Performs nearest neighbor matching between two dataframes using a specified metric. This method employs a greedy algorithm to pair elements from the treated set with their closest matches in the control set based on the given metric. The algorithm does not optimize for the best overall matching but ensures a straightforward, commonly used approach. The method is flexible to different metrics and requires preliminary size comparison of treated and control sets to determine the direction of matching. It supports optional specification of covariates for focused matching.

Arguments:

  • treated_set pd.DataFrame - DataFrame for which matches are sought.
  • control_set pd.DataFrame - DataFrame from which matches are selected.
  • metric str - Metric to measure closeness between units, e.g., "absolute", "mahalanobis".
  • covariates Optional[List[str]], optional - Covariates considered for matching. Defaults to all variables.

Returns:

  • pd.DataFrame - Matched subset from the control set.

medmodels.matching.algorithms.propensity_score

calculate_propensity

def calculate_propensity(
        x_train: np.ndarray,
        y_train: np.ndarray,
        treated_test: np.ndarray,
        control_test: np.ndarray,
        hyperparam: Optional[dict] = None,
        metric: str = "logit") -> Tuple[np.ndarray, np.ndarray]

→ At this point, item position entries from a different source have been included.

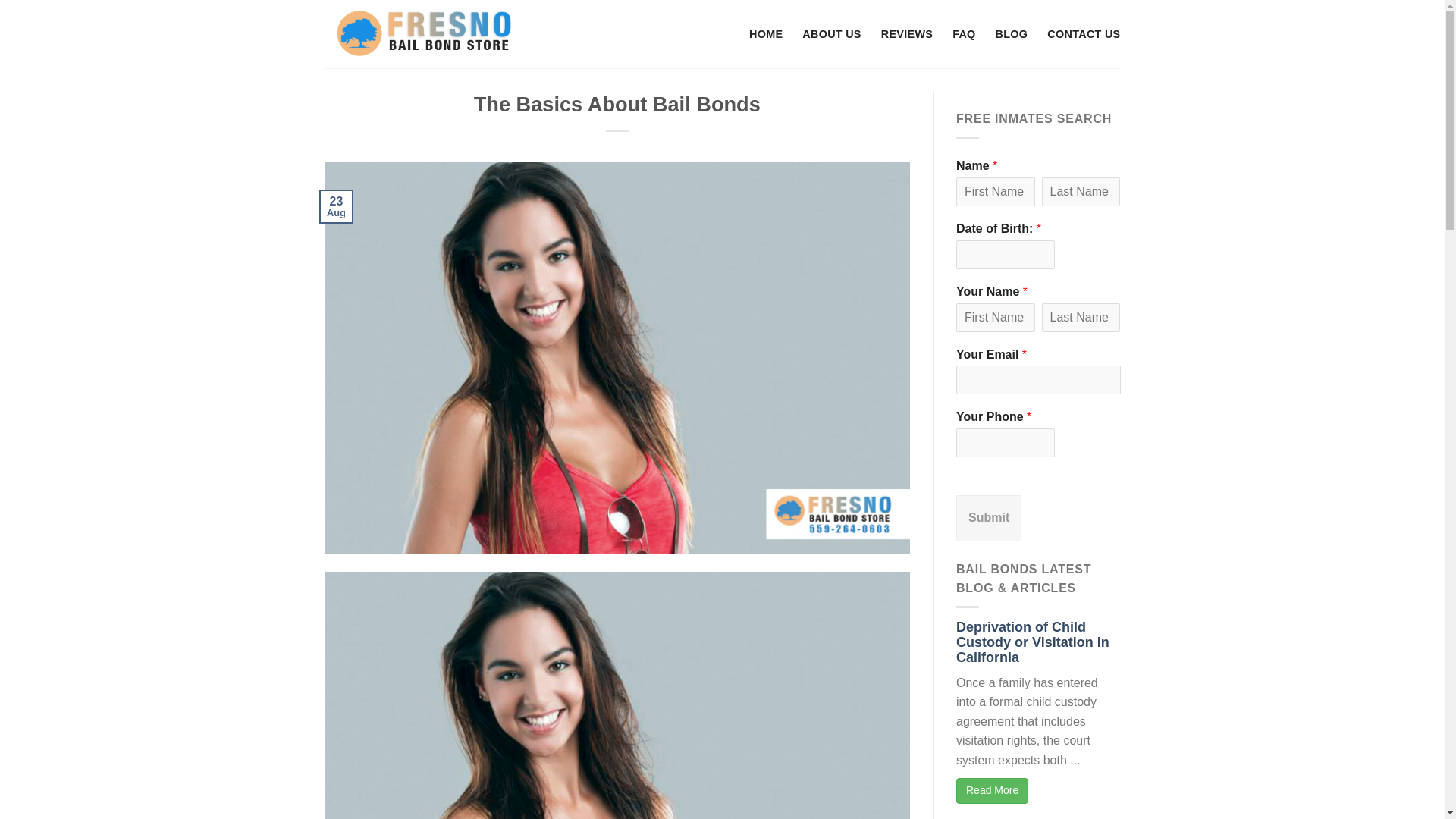
BLOG (1011, 33)
REVIEWS (906, 33)
ABOUT US (831, 33)
CONTACT US (1082, 33)
HOME (766, 33)
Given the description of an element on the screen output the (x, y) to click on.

Trains a classification algorithm on training data, predicts the probability of being in the last class for treated and control test datasets, and returns these probabilities.

This function supports multiple classification algorithms and allows specifying hyperparameters. It is designed for binary classification tasks, focusing on the probability of the positive class.

Arguments:

  • x_train np.ndarray - Feature matrix for training.
  • y_train np.ndarray - Target variable for training.
  • treated_test np.ndarray - Feature matrix for the treated group to predict probabilities.
  • control_test np.ndarray - Feature matrix for the control group to predict probabilities.
  • hyperparam Optional[dict], optional - Manual hyperparameter settings. Uses default if None.
  • metric str, optional - Classification algorithm to use. Options: "logit", "dec_tree", "forest".

Returns:

Tuple[np.ndarray, np.ndarray]: Probabilities of the positive class for treated and control groups.

Example:

For "dec_tree" metric with iris dataset inputs, returns probabilities of the last class for treated and control sets, e.g., ([0.], [0.]).

run_propensity_score

def run_propensity_score(treated_set: pd.DataFrame,
                         control_set: pd.DataFrame,
                         model: str = "logit",
                         hyperparam: Optional[Any] = None,
                         covariates: Optional[list] = None) -> pd.DataFrame

Executes Propensity Score matching using a specified classification algorithm. Constructs the training target by assigning 1 to the treated set and 0 to the control set, then predicts the propensity score. This score is used for matching using the nearest neighbor method.

Arguments:

  • treated_set pd.DataFrame - Data for the treated group.
  • control_set pd.DataFrame - Data for the control group.
  • model str, optional - Classification algorithm for predicting probabilities. Options include "logit", "dec_tree", "forest".
  • hyperparam Optional[Any], optional - Hyperparameters for model tuning. Increases computation time if set.
  • covariates Optional[list], optional - Features for matching. Uses all if None.

Returns:

  • pd.DataFrame - Matched subset from the control set corresponding to the treated set.

    This function simplifies the process of propensity score matching, focusing on the use of the propensity score as the sole covariate for matching.